AliFuse: Aligning and Fusing Multi-modal Medical Data for Computer-Aided Diagnosis
Qiuhui Chen, Yi Hong
TL;DR
Alifuse addresses the challenge of integrating imaging and non-imaging clinical data for computer-aided diagnosis by introducing a cross-modal alignment and fusion framework built on transformers. It jointly optimizes image-text contrastive alignment and cross-modal restoration, enabling robust feature fusion even with missing non-imaging data. Evaluated on five public AD datasets totaling 27.8K image volumes, Alifuse achieves state-of-the-art Alzheimer's disease classification and offers interpretable attention-based insights into modality interactions. The approach generalizes to additional modalities and diseases, providing a practical path toward universal multimodal representations for medical diagnosis.
Abstract
Medical data collected for diagnostic decisions are typically multimodal, providing comprehensive information on a subject. While computer-aided diagnosis systems can benefit from multimodal inputs, effectively fusing such data remains a challenging task and a key focus in medical research.
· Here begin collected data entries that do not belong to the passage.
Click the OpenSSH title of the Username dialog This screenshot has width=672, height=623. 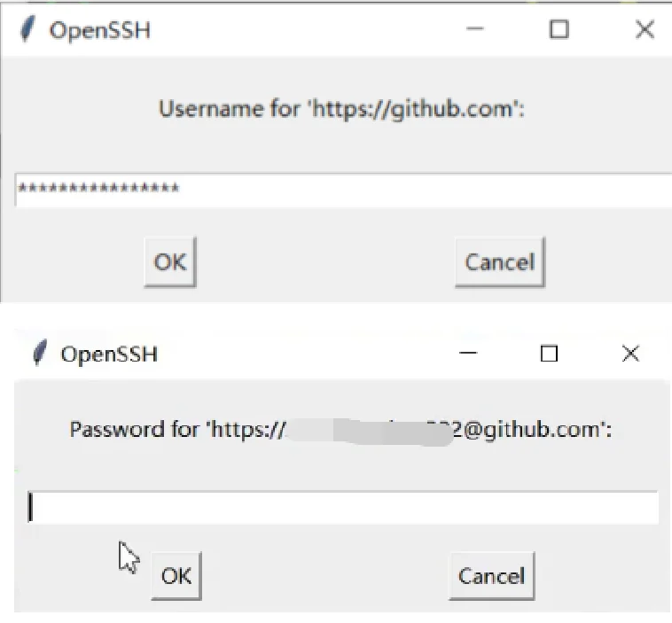pyautogui.click(x=100, y=30)
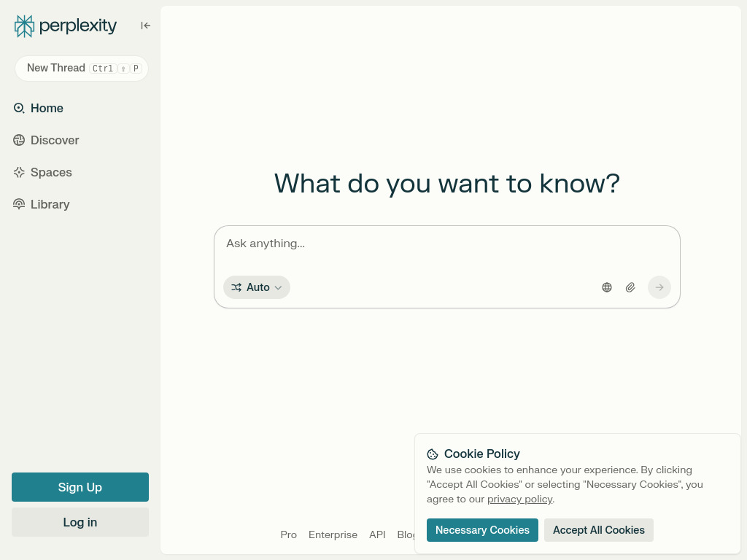Click the paperclip attach file icon
This screenshot has width=747, height=560.
(x=630, y=287)
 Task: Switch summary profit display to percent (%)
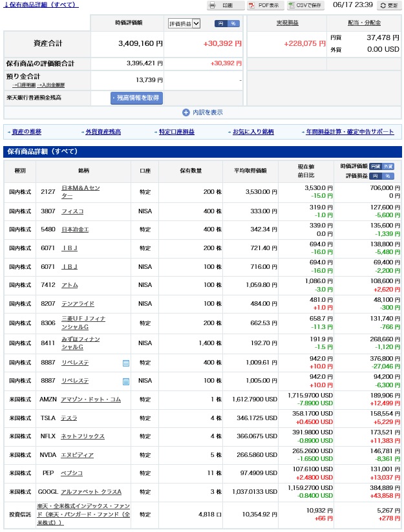point(233,23)
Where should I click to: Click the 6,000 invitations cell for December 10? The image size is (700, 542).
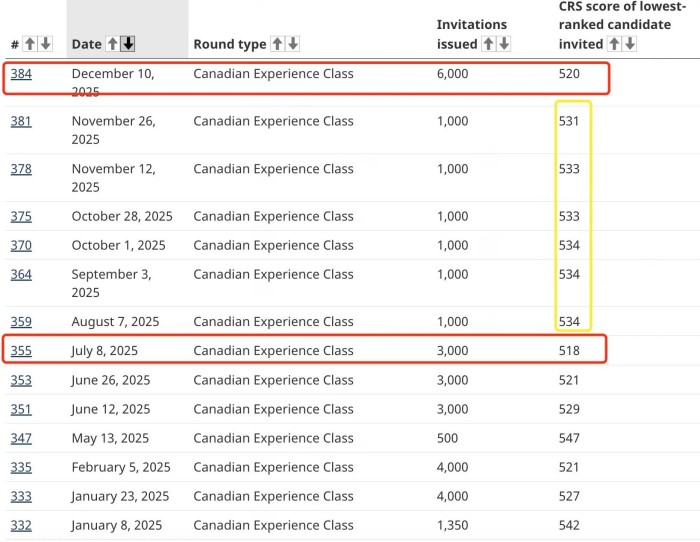point(455,74)
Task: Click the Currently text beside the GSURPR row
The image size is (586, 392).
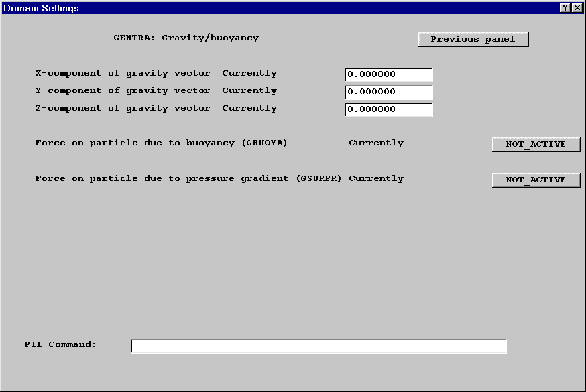Action: (x=376, y=179)
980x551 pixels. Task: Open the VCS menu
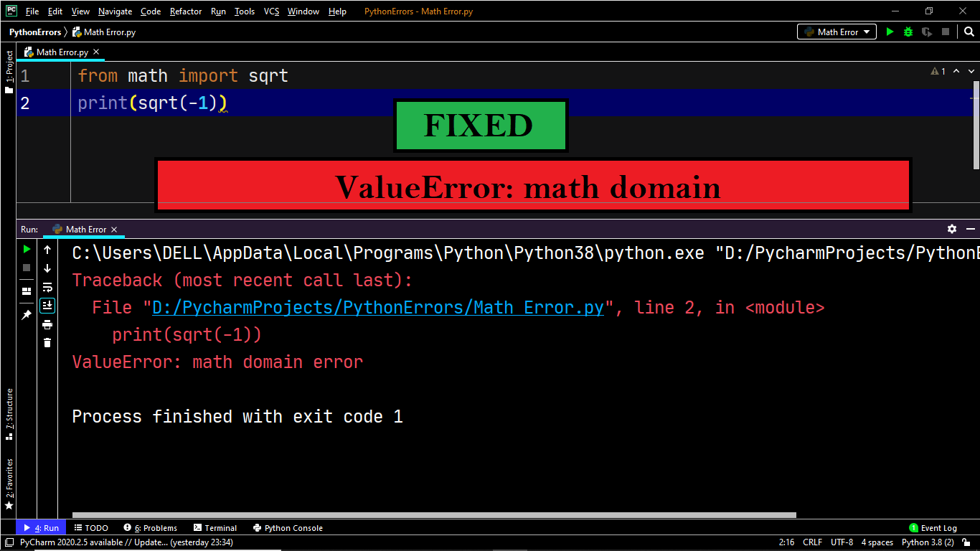coord(270,11)
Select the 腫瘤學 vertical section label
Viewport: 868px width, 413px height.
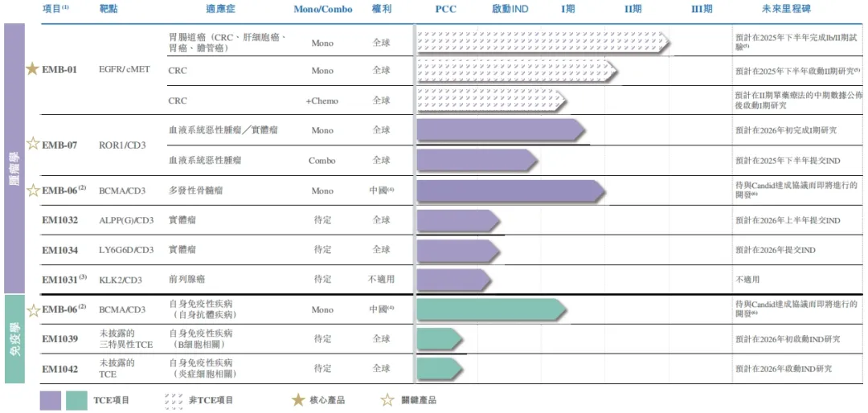15,158
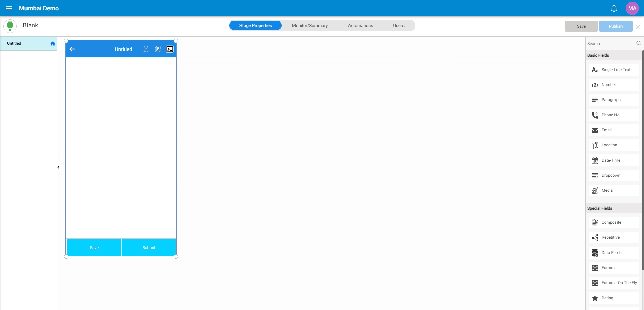The height and width of the screenshot is (310, 644).
Task: Select the Users tab
Action: (398, 26)
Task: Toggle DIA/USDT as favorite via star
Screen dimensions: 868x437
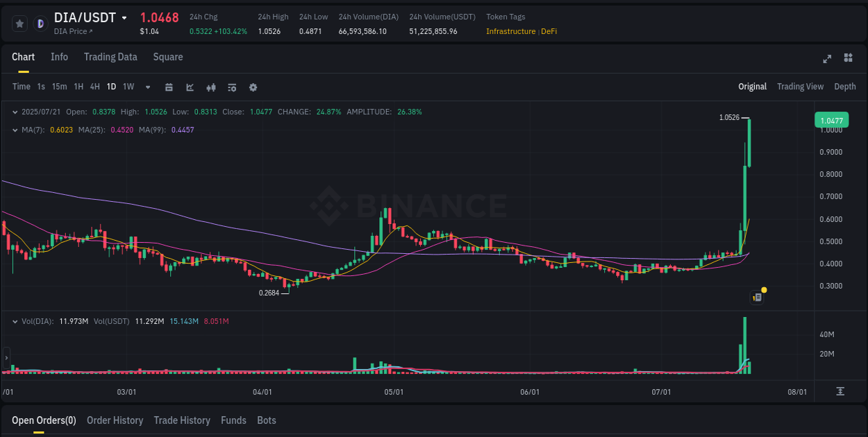Action: (19, 23)
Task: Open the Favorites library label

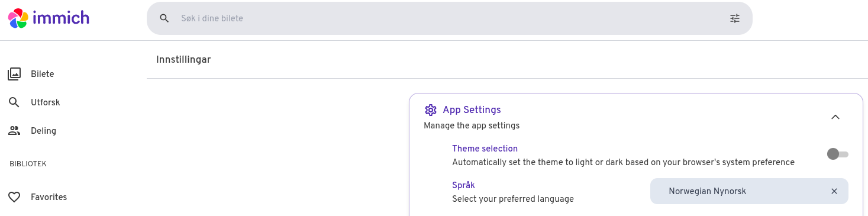Action: coord(49,197)
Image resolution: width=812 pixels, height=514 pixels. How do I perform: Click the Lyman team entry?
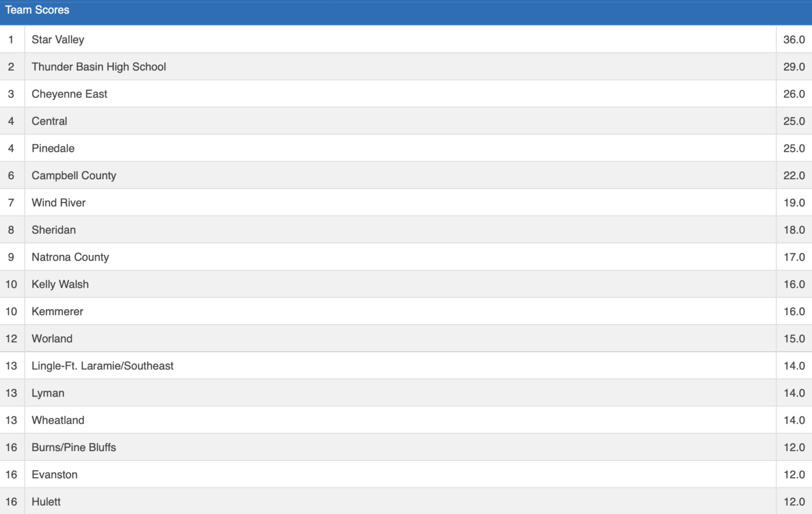(x=48, y=393)
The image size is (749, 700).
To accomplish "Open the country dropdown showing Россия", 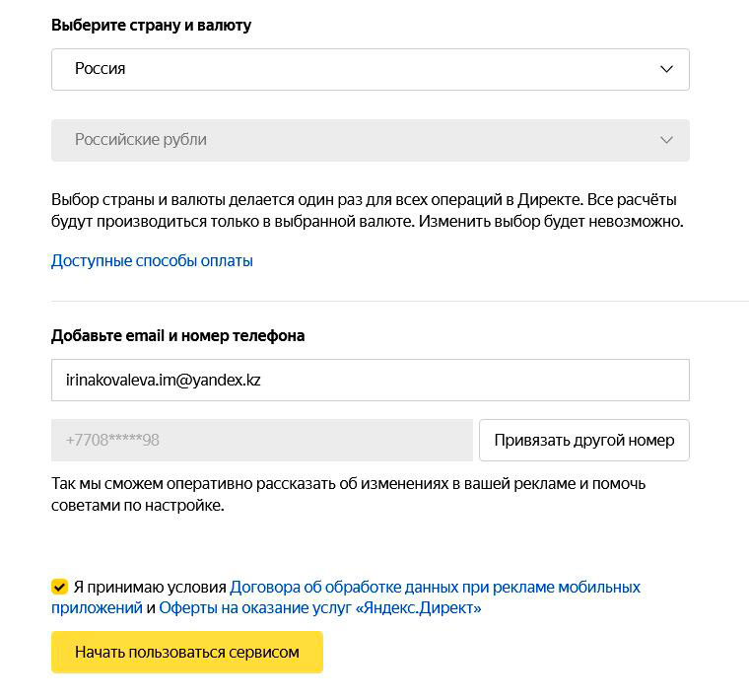I will click(371, 69).
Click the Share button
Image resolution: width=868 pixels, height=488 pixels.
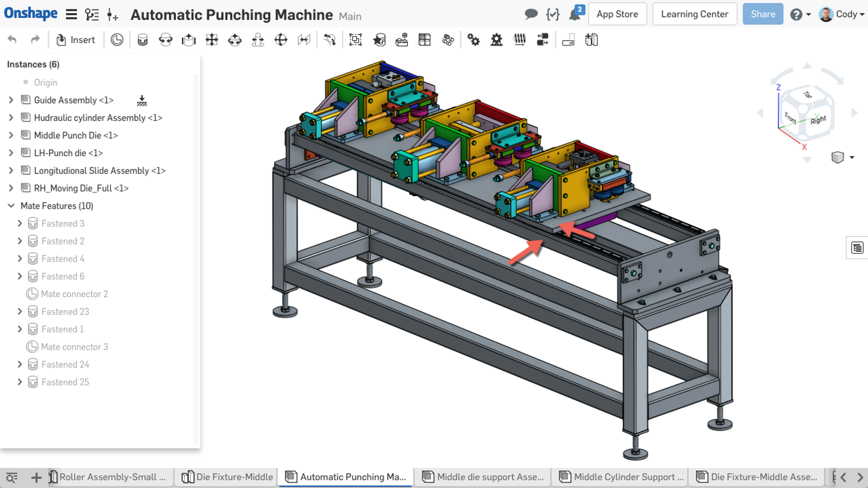(762, 14)

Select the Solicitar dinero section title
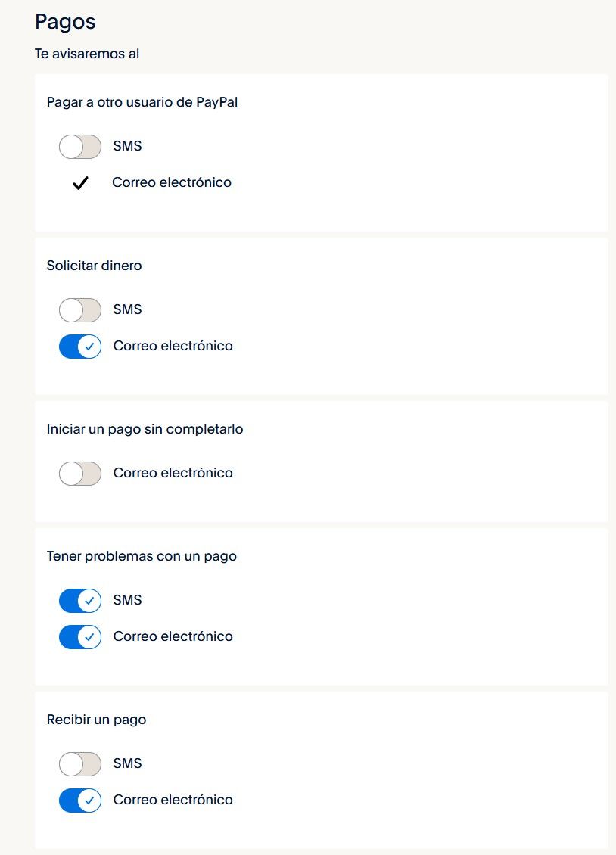(x=95, y=266)
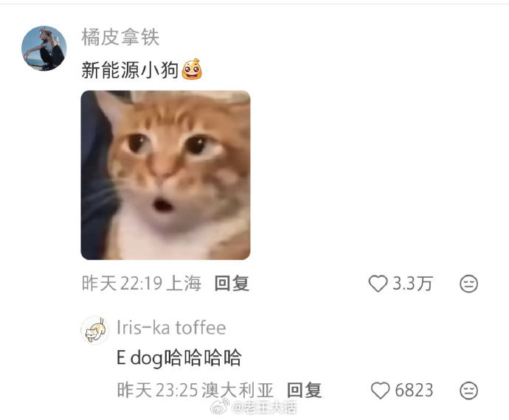Viewport: 509px width, 420px height.
Task: Click the 3.3万 like count
Action: [412, 284]
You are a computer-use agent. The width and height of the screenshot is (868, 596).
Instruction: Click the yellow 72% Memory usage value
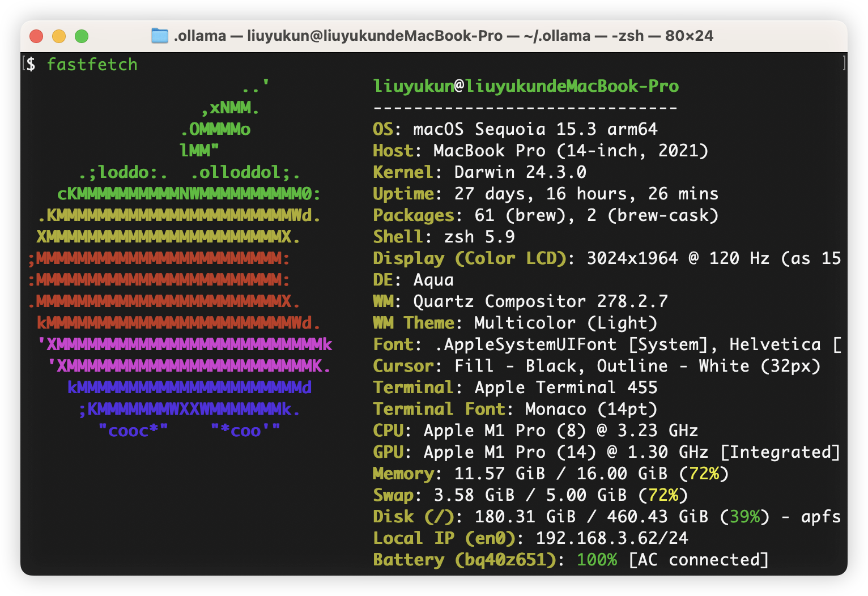[704, 474]
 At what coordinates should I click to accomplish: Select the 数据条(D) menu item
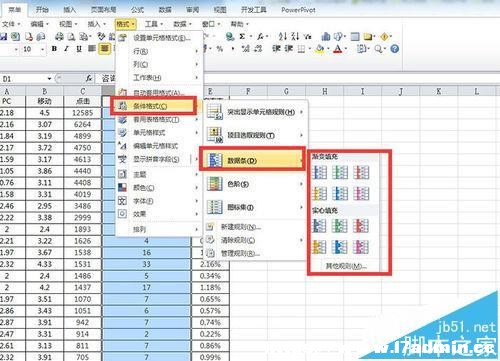point(252,159)
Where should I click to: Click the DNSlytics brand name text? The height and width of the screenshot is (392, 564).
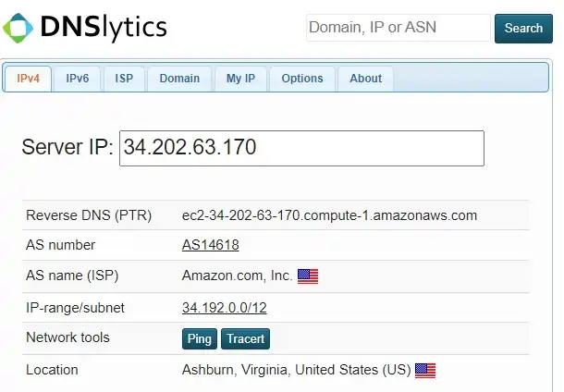(104, 28)
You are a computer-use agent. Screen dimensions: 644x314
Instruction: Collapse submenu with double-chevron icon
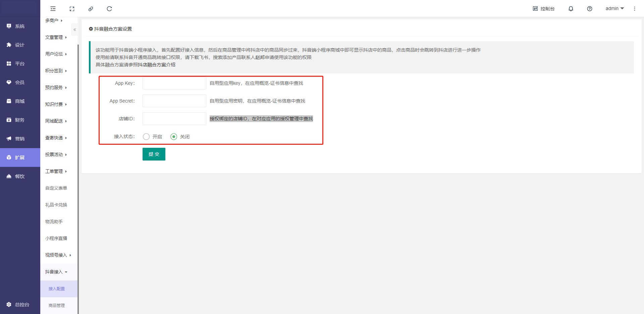point(75,30)
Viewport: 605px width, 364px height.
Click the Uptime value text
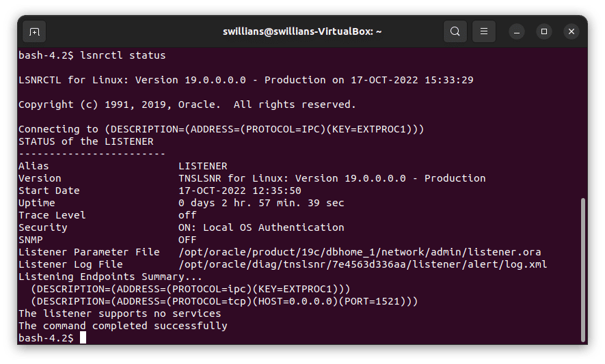point(261,203)
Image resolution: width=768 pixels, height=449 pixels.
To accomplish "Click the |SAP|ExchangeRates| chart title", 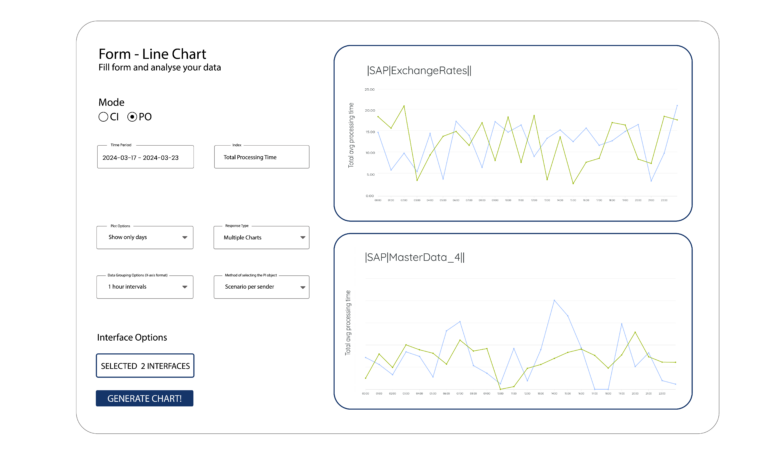I will (418, 70).
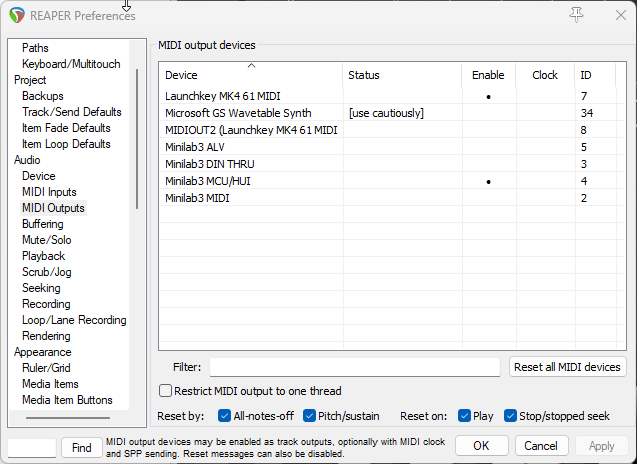Disable reset on Stop/stopped seek
637x464 pixels.
click(x=511, y=416)
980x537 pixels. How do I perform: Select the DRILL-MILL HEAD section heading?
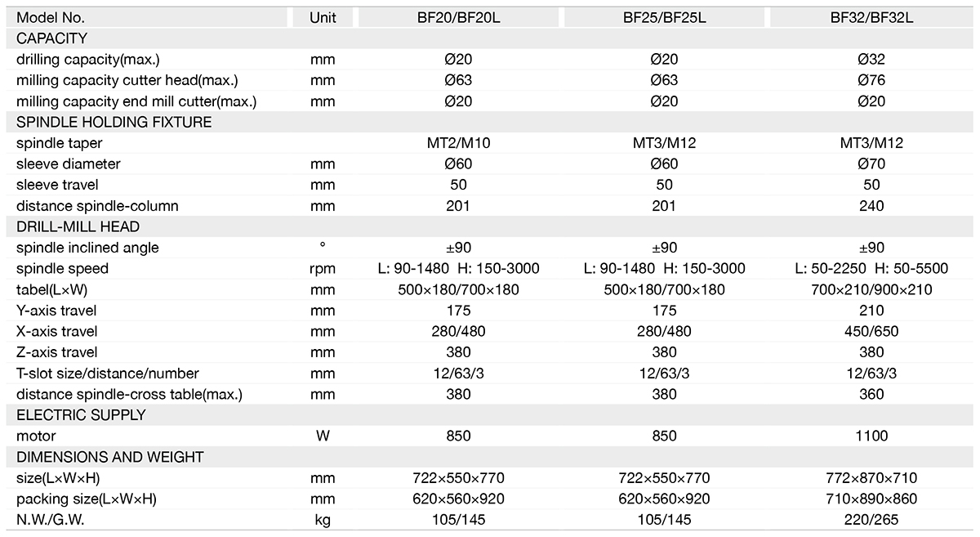tap(78, 226)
In this paper, we propose a transformer-based framework, called Alifuse, for aligning and fusing multimodal medical data. Specifically, we convert medical images and both unstructured and structured clinical records into vision and language tokens, employing intramodal and intermodal attention mechanisms to learn unified representations of all imaging and non-imaging data for classification. Additionally, we integrate restoration modeling with contrastive learning frameworks, jointly learning the high-level semantic alignment between images and texts and the low-level understanding of one modality with the help of another. We apply Alifuse to classify Alzheimer's disease, achieving state-of-the-art performance on five public datasets and outperforming eight baselines.